Touting the diverse input that the Geneva talks to end Syria's civil war will receive, McWilliams noted her work in "capacity-building workshops" with Syrian women.

With several participants to represent all sides, McWilliams said the women will sit with the main Geneva delegations and will act as advisers throughout the Geneva process.

"Women are not just victims who need protection, they are providers of services and have agency of their own," McWilliams added.

In an interview after the hearing, McWilliams said Syrian women are refusing to let extremism overtake them.

"They call those guys foreigners," McWilliams said of jihadists fighting in the country. "They say they do not come out of Syria, they do not come out of their background."

Predicting defeat for the extremists in Syria, McWilliams noted their lack of community support, and said women will hold the line in driving that point home.

"The women that I know are standing up to them," she said. "They're able to open up their schools in Syria despite being threatened, and they're refusing to be fully covered.

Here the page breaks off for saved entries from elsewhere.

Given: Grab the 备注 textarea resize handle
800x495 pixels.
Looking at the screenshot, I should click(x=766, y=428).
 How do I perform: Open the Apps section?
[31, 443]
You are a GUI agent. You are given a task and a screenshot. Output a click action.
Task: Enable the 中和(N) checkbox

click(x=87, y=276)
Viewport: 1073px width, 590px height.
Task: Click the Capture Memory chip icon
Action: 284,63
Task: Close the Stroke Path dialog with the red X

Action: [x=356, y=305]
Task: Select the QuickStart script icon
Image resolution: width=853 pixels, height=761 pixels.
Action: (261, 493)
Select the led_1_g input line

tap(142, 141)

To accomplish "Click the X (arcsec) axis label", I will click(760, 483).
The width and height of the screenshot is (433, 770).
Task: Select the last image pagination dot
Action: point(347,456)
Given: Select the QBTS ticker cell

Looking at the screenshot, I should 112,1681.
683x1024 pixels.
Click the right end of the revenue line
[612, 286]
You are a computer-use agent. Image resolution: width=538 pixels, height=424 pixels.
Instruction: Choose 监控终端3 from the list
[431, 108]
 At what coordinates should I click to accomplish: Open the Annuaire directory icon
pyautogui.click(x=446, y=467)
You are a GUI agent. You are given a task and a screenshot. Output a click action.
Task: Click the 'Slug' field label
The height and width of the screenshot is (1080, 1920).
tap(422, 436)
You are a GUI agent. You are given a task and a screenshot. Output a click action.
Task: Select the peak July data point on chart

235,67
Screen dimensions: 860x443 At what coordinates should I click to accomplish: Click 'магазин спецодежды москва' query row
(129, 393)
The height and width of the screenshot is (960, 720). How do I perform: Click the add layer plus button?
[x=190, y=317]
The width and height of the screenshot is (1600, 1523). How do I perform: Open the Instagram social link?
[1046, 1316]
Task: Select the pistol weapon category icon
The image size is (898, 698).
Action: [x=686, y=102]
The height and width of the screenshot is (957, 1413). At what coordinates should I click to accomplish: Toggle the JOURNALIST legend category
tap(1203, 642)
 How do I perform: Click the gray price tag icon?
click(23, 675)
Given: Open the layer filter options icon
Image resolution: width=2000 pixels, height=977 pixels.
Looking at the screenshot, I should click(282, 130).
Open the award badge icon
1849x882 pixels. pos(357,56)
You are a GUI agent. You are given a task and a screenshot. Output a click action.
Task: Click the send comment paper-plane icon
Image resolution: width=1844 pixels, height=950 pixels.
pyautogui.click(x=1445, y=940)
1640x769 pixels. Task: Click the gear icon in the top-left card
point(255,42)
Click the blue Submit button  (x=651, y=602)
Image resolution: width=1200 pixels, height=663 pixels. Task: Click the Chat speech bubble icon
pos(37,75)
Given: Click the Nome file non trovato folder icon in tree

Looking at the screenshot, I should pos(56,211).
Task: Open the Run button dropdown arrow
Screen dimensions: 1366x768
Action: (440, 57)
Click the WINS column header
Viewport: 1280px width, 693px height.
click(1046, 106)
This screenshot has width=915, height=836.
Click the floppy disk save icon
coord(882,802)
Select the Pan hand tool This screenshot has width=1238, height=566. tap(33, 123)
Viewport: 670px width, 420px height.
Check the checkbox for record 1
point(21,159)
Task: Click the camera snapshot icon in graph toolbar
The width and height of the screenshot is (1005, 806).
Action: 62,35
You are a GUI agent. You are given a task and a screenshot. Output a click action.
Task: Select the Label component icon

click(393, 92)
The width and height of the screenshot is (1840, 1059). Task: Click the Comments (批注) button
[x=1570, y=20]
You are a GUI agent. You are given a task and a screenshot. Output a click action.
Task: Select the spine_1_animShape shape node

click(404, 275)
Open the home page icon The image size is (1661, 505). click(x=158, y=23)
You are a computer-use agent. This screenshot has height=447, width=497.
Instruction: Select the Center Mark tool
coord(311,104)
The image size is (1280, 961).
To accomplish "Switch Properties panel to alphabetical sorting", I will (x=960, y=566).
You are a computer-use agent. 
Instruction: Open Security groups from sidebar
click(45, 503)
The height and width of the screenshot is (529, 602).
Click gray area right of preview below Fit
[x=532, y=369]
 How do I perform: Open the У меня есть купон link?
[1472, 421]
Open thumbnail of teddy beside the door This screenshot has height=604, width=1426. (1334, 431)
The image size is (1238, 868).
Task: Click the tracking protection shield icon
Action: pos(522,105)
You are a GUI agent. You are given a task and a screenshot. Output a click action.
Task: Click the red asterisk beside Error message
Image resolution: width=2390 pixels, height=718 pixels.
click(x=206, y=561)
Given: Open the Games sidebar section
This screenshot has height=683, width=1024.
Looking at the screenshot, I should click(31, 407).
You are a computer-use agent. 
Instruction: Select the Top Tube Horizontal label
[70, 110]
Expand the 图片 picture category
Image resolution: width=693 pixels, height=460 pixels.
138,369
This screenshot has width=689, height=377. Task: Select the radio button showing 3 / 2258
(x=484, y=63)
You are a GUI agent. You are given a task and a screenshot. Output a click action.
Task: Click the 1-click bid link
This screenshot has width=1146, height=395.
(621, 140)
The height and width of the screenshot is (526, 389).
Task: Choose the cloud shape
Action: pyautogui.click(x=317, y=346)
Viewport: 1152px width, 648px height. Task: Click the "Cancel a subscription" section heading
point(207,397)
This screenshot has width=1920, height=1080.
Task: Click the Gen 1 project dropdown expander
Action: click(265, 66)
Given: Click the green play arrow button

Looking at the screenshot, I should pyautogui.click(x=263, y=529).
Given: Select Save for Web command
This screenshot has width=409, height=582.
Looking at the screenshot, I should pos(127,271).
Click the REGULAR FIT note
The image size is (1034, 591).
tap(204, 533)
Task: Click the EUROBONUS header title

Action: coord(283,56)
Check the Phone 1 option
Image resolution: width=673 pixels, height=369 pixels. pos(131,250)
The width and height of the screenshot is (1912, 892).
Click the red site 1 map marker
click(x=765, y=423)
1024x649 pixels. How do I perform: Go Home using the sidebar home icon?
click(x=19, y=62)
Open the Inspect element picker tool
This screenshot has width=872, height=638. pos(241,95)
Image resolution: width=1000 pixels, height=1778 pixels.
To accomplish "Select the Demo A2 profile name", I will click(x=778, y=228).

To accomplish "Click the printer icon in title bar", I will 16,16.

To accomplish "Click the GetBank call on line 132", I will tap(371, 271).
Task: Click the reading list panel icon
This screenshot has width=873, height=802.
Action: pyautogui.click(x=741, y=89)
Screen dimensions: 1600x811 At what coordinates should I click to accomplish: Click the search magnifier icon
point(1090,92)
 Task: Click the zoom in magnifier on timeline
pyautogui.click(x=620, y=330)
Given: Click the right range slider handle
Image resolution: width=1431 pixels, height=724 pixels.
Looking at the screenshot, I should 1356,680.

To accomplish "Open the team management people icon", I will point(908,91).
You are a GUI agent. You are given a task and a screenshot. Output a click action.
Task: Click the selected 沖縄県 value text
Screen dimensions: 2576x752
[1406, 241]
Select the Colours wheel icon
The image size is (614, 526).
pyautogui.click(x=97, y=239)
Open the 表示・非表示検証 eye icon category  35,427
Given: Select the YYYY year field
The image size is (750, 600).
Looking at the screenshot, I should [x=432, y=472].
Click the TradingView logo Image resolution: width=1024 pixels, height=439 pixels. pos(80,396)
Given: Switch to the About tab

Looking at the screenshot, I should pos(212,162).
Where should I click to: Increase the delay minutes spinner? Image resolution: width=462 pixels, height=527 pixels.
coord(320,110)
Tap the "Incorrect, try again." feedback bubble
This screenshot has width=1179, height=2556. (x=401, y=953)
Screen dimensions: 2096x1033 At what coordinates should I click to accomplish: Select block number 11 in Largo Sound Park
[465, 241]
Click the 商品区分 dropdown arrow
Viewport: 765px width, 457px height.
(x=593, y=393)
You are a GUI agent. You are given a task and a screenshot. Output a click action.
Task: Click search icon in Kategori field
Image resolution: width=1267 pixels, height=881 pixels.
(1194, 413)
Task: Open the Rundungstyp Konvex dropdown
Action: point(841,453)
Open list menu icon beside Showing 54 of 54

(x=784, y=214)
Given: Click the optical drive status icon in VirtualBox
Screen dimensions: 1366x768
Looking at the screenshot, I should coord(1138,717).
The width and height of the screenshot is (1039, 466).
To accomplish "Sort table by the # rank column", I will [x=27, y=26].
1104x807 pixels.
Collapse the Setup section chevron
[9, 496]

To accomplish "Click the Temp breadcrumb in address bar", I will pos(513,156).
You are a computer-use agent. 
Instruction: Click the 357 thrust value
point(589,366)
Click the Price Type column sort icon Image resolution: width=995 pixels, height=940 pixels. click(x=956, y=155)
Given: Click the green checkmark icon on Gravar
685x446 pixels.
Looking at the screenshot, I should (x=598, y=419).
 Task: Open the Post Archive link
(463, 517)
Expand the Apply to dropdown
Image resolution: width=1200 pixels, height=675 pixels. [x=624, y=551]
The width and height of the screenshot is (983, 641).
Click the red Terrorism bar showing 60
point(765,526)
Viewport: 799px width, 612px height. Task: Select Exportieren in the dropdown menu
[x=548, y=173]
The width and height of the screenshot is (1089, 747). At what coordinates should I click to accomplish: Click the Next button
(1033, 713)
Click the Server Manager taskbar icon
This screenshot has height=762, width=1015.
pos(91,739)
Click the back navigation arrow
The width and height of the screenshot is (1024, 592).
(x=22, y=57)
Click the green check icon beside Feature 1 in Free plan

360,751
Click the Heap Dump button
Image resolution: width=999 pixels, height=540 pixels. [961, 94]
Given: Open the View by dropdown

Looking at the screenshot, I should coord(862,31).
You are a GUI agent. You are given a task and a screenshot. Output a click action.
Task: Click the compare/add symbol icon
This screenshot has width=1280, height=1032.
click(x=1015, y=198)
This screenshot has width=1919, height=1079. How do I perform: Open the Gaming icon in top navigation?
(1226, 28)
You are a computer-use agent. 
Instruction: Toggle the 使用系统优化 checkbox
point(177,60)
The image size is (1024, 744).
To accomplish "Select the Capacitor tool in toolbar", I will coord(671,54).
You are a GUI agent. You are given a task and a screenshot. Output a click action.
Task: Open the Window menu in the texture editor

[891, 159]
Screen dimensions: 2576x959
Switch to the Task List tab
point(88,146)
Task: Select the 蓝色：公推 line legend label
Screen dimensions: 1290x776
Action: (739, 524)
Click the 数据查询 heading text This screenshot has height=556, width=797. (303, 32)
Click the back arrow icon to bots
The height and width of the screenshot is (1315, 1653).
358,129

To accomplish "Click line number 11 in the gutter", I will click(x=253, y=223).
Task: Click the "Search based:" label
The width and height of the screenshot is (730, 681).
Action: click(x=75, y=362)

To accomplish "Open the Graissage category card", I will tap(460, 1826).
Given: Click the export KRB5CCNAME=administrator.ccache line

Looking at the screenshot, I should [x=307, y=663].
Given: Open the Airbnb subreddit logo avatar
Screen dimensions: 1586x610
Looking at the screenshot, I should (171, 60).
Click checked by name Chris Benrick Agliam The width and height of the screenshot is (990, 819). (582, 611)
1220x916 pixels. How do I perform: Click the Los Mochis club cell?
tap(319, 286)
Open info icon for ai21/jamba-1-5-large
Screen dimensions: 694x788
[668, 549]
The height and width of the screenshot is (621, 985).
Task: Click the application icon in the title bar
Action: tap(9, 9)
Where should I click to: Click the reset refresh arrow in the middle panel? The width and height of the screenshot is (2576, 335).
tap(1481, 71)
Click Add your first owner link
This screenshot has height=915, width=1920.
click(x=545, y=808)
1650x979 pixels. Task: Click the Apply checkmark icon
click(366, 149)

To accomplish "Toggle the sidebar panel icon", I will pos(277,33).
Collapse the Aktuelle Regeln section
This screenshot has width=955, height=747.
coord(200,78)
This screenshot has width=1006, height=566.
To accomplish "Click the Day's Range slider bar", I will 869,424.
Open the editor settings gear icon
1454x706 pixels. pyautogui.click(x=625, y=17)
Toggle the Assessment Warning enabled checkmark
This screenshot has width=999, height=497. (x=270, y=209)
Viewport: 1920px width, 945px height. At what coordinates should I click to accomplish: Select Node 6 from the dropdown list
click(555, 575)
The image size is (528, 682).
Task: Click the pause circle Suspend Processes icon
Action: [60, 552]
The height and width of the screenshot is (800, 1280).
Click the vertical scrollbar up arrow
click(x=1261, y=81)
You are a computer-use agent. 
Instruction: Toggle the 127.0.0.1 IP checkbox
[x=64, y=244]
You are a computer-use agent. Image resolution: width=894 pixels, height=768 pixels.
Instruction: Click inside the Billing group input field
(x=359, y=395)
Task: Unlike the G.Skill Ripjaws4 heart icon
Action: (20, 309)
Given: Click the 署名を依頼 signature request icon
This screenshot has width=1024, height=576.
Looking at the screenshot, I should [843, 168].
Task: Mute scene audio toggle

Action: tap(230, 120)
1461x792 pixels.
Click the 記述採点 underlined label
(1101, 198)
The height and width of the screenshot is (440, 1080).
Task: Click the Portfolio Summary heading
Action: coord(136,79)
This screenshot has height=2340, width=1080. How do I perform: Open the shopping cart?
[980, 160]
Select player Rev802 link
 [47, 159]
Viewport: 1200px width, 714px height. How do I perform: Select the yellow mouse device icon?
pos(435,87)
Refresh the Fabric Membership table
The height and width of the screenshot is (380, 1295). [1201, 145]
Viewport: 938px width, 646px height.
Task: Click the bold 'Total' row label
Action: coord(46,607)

And these guys are getting the message. You're not going to subordinate us. You're not sending us backwards."

Busting the Boys Club

As Congress grapples with understanding international conflicts and formulating policy responses, O'Neill said women's inclusion is "both a rights agenda and a national security imperative."

She urged the panel to pass legislation introduced by Sen. Barbara Box, D-Calif., the Women, Peace, and Security Act of 2015 . The bill will integrate women into all aspects of U.S. diplomatic, defense and development efforts, O'Neill said.

O'Neill has some idea about how to bust the boys club, and get more qualified women to give congressional testimony. She penned a recent essay on the topic for Foreign Policy. First, it must be a stated and tracked goal, O'Neill said in an interview.

But it will also require redefining ideas about who is capable and qualified to testify, expanding that to include civil-society leaders and "people with different forms of authority and influence," she said.

When Congress holds all-male panels, people need to call attention to it, she said.

"There can be some element of naming and shaming."

Changing the dialogue about gender inclusion is also necessary to really bust the glass ceiling.

"Often there's a perception that women need to be involved because there's outside pressure to do it," she said. Including women to be just and fair is "important, but it doesn't transform an organization," she said.

"Women can understand the operational environment or threats in the environment in a unique way, and they have access to different communities than men do," O'Neill said. Women see and hear different things than men do, and are trusted and respected in different ways than men, she added.

"These are all things that add up to women having unique contributions, and having those contributions authentically validated."

It is not enough to include women in small numbers, O'Neill cautioned.

"We have to have a critical mass," she said. "There have to be enough women to transform the institution itself and the way they do business for those changes to be seen."

And that requires taking the time to let those changes play out, not placing the burden of change on a few pioneering women.

House Foreign Affairs Chairman Royce said in an interview that the committee is committed to looking seriously at the issue of gender inclusion in expert testimony.

"We are trying to increase the number of women that testify at these hearings, and also we're trying to change the focus of the hearings," he said. "This is our third hearing focused on what we can do to address these issues, especially as it relates to conflict resolution, so we're moving forward with a policy."